One thing that my district does well is to support teachers in getting professional development from outside vendors. This week, I have been at the 31st Annual Effective Schools conference, and I have learned effective, innovative ways to approach teaching–as well as being reaffirmed that some of the traditional ways that teachers reach their students never goes out of style.
Here are some of the best quotes. I tried to choose ones that non-teachers would appreciate (some are exact quotes; others are paraphrased):
“Don’t confuse high standards with high expectations.” The presenter then went on to explain that standards that are too high might actually lower expectations. He tied it loosely in with common core and those “high” standards. He went on: “Mountains can be moved if there are high expectations, but not with high standards.”
As teachers, we can get more out of metaphoric hugs than metaphoric sticks. He then went on to say that the current educational “reform” movement is relying mostly on sticks–which means it won’t work.
There is perhaps no greater power than giving students (people, really) feedback as quickly as possible. To me, this was incredibly reaffirming, because those of you who know me well know that I spend almost every Monday and Tuesday grading essays–sometimes (often) getting up at 3AM to do so. I do this because I know how important it is for students to get graded essays back as quickly as possible. I try to get essays back within 24 hours, 48 hours at the longest.
The best question that teachers can ask themselves is this: “Would you want to be in your own class?” I would expand that to all areas of life: Would you want to be your own friend, for example?
“If you can’t say ‘no,” then saying ‘yes’ has no meaning.”

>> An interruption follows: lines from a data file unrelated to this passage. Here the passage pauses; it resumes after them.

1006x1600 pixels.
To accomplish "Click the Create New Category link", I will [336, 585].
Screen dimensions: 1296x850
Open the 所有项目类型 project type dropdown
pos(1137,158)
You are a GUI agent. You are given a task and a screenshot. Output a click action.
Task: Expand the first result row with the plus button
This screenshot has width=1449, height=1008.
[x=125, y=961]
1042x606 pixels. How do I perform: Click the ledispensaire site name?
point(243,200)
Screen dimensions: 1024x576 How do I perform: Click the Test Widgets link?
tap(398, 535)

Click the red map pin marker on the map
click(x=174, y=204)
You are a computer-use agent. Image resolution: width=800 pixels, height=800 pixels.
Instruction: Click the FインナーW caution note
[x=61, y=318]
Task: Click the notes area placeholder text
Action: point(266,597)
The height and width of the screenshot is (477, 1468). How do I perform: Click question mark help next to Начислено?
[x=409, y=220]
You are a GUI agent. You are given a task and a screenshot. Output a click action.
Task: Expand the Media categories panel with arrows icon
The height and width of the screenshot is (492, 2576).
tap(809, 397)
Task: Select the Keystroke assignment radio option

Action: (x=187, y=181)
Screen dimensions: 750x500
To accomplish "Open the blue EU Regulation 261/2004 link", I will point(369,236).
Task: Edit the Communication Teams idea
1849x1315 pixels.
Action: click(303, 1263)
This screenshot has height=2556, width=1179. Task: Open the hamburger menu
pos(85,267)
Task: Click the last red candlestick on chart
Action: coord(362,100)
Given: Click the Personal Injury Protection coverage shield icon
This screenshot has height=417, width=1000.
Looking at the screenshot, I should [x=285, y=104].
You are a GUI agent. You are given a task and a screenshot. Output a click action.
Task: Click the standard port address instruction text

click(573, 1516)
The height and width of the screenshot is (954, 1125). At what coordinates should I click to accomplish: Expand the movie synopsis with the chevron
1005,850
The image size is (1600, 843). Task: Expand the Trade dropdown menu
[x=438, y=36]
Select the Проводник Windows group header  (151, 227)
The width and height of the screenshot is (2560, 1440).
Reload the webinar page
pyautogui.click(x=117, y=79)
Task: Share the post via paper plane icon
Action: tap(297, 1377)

“When you insist, they will resist.” This one was geared at administrators and district personal. The speaker then went on to describe the value of getting volunteers to pilot programs. This, too, was reaffirming because I have been beating that drum for the past year to the powers-that-be.
“Hope isn’t a strategy.” I put this one in because it made me think. I am all about hope, so I sort of don’t like this one. I suppose that I have to admit it’s true, though. Maybe I could change it: “Hope isn’t a strategy, but it’s the best place to start.”
In order for real change to occur, behaviors have to be changed. The speaker then went on to describe Alcoholics Anonymous and how that organization is one of the few that he studied that was able to create lasting change in people.
The thing about conferences…they get people excited, and there’s more that I am excited about, but I am out of time! Time is almost always the limiting factor, isn’t it?